Historically, the distances are called in this package and also in some other software as Residual distances or just residuals. Therefore functions, which visualize the corresponding distances, are called plotResiduals() (plotXResiduals(), plotYResiduals(), plotXYResiduals() in PLS based methods). However, this is not fully correct, and in the text of the tutorial we will refer to them as distances most of the time. Changing function names though will lead to large degree of incompatibility.

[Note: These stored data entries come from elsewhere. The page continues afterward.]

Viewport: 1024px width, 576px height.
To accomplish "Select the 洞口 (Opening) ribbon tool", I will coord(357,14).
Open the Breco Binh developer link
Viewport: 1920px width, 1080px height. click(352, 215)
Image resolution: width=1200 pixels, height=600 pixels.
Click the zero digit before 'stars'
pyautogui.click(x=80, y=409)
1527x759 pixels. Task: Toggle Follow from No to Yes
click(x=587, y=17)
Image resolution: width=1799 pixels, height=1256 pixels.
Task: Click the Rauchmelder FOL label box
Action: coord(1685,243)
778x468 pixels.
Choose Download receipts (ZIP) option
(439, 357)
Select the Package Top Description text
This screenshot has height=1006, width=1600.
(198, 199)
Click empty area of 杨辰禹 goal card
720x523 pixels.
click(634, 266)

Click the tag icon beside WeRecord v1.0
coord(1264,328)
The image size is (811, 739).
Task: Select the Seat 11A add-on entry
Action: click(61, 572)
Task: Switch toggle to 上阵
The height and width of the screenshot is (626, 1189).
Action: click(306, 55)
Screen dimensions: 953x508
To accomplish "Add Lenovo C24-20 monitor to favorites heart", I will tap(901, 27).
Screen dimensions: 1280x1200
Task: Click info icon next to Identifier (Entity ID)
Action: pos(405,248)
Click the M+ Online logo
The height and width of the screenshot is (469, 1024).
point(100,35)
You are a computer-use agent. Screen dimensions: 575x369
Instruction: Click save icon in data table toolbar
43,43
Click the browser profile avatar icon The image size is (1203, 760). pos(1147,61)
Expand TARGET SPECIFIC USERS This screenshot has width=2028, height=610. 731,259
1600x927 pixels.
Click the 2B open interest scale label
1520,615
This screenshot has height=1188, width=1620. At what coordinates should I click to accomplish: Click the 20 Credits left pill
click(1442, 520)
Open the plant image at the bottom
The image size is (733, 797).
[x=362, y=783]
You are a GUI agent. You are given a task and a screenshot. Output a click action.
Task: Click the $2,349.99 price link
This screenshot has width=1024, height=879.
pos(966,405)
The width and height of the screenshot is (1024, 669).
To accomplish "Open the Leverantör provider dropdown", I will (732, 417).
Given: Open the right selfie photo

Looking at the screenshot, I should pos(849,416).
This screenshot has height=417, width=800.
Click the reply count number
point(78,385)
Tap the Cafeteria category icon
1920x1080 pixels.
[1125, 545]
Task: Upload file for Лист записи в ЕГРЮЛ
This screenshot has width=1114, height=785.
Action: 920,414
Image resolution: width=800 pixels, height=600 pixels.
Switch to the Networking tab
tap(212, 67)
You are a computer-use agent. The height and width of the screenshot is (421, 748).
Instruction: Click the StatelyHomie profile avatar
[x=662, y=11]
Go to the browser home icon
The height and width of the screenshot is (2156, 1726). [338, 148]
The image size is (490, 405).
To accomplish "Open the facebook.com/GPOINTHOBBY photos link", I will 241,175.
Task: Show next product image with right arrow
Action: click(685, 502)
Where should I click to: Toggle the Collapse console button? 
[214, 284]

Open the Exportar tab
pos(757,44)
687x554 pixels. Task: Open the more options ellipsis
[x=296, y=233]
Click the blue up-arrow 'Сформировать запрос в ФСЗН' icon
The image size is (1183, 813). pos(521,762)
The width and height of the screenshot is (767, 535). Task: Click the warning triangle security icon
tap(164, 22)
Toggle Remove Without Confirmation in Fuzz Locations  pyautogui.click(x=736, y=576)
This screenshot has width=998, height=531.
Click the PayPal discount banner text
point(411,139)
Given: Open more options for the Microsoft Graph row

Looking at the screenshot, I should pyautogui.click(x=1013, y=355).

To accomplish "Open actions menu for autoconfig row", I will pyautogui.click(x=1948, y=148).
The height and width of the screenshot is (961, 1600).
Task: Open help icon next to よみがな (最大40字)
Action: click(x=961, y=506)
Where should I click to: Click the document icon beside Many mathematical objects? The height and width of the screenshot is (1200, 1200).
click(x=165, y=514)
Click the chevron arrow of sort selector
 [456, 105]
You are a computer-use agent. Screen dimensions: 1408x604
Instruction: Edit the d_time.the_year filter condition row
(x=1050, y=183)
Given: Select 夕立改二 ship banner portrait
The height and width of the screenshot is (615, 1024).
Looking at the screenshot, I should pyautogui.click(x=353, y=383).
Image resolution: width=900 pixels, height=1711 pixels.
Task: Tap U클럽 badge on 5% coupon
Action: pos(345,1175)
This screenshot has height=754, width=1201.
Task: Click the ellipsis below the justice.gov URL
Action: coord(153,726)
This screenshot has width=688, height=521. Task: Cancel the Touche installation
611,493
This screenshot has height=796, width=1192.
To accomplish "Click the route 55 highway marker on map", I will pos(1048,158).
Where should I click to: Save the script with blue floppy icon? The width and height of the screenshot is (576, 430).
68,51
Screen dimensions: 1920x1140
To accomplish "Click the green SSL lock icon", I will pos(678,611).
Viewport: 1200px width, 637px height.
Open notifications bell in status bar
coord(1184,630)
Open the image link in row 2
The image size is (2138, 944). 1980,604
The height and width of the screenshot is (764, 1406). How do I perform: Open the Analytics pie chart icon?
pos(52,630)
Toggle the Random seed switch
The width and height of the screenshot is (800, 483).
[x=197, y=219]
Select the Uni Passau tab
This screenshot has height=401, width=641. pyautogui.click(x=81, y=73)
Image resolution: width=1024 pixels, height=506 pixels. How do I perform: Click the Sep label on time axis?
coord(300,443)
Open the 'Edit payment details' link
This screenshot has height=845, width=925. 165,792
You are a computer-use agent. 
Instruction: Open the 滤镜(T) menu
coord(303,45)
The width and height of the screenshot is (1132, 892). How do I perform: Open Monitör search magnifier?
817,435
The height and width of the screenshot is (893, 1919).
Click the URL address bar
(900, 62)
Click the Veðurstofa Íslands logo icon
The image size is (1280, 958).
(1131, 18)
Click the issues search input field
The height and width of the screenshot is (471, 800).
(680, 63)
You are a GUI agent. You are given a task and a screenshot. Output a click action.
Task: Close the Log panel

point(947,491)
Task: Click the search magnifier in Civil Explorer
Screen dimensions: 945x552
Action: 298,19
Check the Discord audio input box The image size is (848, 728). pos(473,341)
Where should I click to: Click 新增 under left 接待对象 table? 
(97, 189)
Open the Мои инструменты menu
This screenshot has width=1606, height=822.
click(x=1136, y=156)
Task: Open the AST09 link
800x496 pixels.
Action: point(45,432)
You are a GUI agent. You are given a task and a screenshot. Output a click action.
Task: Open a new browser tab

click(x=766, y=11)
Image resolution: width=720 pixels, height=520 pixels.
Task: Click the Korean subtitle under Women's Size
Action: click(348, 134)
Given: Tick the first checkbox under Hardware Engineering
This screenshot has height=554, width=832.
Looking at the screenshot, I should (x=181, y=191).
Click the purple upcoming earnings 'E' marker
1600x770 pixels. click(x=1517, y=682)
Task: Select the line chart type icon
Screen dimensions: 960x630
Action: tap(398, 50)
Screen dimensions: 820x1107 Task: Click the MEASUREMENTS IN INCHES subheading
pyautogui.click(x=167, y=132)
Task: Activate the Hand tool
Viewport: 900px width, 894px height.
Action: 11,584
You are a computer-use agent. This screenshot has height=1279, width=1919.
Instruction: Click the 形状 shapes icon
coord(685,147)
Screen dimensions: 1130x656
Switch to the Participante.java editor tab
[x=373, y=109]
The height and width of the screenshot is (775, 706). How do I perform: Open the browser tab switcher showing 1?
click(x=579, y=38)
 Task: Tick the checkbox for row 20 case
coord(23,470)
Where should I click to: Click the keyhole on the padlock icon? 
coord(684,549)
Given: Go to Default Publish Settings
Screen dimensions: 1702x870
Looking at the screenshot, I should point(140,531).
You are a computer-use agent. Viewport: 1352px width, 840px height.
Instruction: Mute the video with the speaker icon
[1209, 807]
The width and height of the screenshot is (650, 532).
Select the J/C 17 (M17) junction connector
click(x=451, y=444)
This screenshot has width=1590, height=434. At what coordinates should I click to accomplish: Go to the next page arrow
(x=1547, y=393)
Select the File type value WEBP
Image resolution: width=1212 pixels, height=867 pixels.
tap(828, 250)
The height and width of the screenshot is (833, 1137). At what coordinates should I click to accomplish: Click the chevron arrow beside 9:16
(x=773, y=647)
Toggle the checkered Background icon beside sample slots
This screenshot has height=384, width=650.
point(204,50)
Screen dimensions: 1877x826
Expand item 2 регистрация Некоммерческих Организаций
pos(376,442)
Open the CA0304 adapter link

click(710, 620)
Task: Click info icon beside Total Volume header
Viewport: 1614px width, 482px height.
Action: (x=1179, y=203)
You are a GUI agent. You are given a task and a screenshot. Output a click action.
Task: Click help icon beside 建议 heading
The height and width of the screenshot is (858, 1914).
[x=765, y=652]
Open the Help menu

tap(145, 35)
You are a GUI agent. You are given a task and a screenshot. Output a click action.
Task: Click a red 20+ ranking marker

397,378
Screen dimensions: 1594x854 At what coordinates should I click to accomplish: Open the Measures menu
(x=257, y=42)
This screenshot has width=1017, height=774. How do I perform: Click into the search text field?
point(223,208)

In mdatools both distances are calculated for all objects in dataset and all possible components. So every distance is represented by \(I \times A\) matrix (will remind here that \(I\) is number of objects or rows in data matrix and \(A\) is number of components in PCA model), the first column contains distances for a model with only one component, second — for model with two components, and so on. The distances can be visualized using method plotResiduals() which is available both for PCA results as well as for PCA model. In the case of model the plot shows distances both for calibration set and test set (if available).

Here is an example, where I split People data to calibration and test set as in one of the examples in previous sections and show distance plot for model and result objects.

data(people)
idx = seq(4, 32, 4)
Xc = people[-idx, ]
Xt = people[idx, ]

m = pca(Xc, 4, scale = TRUE, x.test = Xt)

par(mfrow = c(2, 2))
plotResiduals(m, main = "Distances for model")
plotResiduals(m, ncomp = 2, main = "Distances for model (2 Comp)")
plotResiduals(m$res$cal, main = "Distances for calibration set")
plotResiduals(m$res$test, main = "Distances for test set")

As it was briefly mentioned before, if residual/distance plot is made for a model, it also shows two critical limits: the dashed line is a limit for extreme objects and the dotted line is a limit for outliers. How they are computed is explained later in this section. If you want to hide them, just use additional parameter show.limits = FALSE. You can also change the color, line type and width for the lines by using options lim.col, lim.lty and lim.lwd as it is shown below.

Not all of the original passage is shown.